Schmidt certainly has no qualms, his selection criteria limited to Aki’s potential at Test level.
“Bundee has slotted in really well but I don’t think it’s any different for Darren Sweetnam or anyone else,” Schmidt said. “Darren’s been in one or two other camps, Bundee came in for just the single day we had earlier in the season. So people have dipped their toe in and now they’ve got to plunge in and it’s a pretty deep pool first up.
“One of the things that is good about Bundee and a few of the other players that have come in is they are quite instinctive players. Jacob Stockdale, his instinct is to carry and to be very strong and try to take the outside break and if that’s what he sees, that’s what we want to back himself doing. It’s as simple as that really.”
Of the ongoing debate continuing about Aki outside of the Ireland camp bubble, Schmidt added: “I really hope for his sake and for the team’s sake that he has a scorching game and hopefully that will appease some of the doubters, but I know there’s an incredible amount of people who are really positive about his involvement as well.”
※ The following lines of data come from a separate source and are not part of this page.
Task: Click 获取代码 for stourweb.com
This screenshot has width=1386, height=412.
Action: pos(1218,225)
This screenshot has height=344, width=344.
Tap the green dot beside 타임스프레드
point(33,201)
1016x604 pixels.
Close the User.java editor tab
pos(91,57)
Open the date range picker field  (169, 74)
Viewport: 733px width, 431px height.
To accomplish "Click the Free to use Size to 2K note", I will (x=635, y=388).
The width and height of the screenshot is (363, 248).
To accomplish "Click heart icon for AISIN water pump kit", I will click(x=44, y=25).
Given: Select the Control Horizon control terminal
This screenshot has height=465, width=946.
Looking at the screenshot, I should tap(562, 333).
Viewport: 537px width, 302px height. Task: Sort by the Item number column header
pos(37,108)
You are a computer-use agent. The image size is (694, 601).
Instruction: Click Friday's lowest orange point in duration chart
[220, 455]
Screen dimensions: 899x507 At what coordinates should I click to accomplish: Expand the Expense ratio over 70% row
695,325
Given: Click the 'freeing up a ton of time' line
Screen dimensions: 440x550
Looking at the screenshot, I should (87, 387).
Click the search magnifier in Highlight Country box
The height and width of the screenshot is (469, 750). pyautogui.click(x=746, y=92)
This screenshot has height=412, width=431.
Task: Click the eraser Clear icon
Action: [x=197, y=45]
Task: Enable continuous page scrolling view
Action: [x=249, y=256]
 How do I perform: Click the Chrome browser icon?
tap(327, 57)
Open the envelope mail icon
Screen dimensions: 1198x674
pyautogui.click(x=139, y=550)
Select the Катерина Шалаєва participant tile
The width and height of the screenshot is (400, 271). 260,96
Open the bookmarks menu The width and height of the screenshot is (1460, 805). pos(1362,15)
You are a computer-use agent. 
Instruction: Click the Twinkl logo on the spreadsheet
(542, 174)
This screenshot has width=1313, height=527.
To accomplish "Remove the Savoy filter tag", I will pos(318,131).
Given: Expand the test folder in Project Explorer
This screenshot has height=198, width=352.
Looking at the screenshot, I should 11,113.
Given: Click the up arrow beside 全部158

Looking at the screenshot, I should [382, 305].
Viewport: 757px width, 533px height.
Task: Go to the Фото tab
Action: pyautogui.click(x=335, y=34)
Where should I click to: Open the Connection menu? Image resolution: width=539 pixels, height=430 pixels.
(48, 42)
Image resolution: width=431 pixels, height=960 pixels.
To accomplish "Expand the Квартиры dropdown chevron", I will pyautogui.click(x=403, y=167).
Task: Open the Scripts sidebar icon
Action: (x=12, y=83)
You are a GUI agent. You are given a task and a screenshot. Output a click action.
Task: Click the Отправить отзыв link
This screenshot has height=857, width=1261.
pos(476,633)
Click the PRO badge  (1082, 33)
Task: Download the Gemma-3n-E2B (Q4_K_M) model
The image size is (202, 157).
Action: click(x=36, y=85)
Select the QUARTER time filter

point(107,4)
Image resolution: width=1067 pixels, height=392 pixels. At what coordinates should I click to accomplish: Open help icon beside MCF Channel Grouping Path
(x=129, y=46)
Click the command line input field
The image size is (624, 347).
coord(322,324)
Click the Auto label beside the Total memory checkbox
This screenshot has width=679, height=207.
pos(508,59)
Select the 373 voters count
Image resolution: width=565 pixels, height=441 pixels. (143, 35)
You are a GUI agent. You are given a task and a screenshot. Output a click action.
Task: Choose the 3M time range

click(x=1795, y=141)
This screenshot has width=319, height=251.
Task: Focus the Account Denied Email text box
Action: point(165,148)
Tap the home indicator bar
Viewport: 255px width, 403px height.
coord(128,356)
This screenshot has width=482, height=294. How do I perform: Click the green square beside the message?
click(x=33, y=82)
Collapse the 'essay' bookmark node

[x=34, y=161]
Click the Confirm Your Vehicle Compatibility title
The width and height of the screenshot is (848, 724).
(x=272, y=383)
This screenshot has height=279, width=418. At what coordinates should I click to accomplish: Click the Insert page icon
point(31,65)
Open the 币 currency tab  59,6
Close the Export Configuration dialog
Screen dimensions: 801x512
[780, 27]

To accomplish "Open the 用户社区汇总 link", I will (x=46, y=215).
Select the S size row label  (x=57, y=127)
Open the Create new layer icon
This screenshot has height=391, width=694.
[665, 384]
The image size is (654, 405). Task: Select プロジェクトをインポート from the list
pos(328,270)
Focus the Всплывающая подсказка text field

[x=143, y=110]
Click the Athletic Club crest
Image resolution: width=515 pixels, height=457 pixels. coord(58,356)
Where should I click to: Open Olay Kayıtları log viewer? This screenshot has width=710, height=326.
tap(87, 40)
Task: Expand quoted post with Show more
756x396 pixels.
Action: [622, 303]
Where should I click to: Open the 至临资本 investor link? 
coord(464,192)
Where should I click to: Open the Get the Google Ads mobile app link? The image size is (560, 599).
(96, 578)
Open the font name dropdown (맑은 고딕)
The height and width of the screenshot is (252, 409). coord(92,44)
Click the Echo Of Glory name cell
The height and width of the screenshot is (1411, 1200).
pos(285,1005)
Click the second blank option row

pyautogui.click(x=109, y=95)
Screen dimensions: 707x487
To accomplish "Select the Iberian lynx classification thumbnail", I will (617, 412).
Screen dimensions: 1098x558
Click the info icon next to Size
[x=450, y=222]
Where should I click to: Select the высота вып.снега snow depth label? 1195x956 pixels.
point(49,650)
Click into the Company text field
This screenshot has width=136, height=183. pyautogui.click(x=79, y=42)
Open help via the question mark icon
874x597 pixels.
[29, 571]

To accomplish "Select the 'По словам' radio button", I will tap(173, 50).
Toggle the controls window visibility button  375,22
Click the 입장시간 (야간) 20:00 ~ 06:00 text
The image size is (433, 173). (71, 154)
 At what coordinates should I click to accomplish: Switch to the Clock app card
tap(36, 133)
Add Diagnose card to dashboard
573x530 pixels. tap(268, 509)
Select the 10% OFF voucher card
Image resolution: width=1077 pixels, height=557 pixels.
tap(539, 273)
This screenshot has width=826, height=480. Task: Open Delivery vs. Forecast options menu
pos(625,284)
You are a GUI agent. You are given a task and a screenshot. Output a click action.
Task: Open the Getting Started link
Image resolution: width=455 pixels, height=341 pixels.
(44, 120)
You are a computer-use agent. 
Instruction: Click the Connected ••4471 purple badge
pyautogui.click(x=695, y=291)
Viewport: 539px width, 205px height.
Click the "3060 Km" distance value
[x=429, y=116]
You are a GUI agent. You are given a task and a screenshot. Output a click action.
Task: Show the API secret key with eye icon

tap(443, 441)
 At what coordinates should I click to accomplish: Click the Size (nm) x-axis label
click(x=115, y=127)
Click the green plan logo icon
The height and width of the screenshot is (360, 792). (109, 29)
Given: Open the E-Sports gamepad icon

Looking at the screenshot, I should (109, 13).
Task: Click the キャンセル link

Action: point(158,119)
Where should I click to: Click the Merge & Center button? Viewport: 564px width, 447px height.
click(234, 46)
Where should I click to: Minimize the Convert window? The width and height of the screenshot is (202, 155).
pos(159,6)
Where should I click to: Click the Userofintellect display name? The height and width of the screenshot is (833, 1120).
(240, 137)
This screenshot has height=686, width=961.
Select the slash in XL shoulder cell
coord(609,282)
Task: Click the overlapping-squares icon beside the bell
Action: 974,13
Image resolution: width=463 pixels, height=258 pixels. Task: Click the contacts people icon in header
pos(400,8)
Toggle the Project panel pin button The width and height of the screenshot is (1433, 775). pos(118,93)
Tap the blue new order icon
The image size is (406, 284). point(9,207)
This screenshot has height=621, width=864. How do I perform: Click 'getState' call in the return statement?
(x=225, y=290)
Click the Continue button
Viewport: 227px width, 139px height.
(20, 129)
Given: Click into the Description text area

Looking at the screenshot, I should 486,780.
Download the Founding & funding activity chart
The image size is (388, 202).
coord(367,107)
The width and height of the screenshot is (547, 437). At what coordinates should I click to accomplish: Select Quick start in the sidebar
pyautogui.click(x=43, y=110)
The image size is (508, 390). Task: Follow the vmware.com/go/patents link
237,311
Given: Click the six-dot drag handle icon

As for Sweetnam, Schmidt is equally convinced the Munster wing is ready for the step up to Test rugby.
“He seems a real calm, settled sort of guy. He doesn’t get ruffled and I think a lot of times when you make errors stepping up to the next level, yes, it’s more physical, yes, you’ve got less time and space, so there’s more urgency to make decisions and you can be unsettled by that. He’s pretty calm, he’s got some good footwork, he knows where the try line is, he finishes well, he’s got some good defensive habits and some that we’ll keep working on. He’s a package that’s interesting and he’ll be looking to become a more complete package through these three weeks.”